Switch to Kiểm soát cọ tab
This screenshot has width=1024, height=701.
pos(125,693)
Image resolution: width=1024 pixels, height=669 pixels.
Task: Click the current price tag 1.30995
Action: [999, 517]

※

• [About this task]
Make a word-for-word transcription of the listing above.

• [Result of the exercise]
Switch to Kiểm soát cọ tab
This screenshot has width=1024, height=701.
pos(125,693)
Image resolution: width=1024 pixels, height=669 pixels.
Task: Click the current price tag 1.30995
Action: [999, 517]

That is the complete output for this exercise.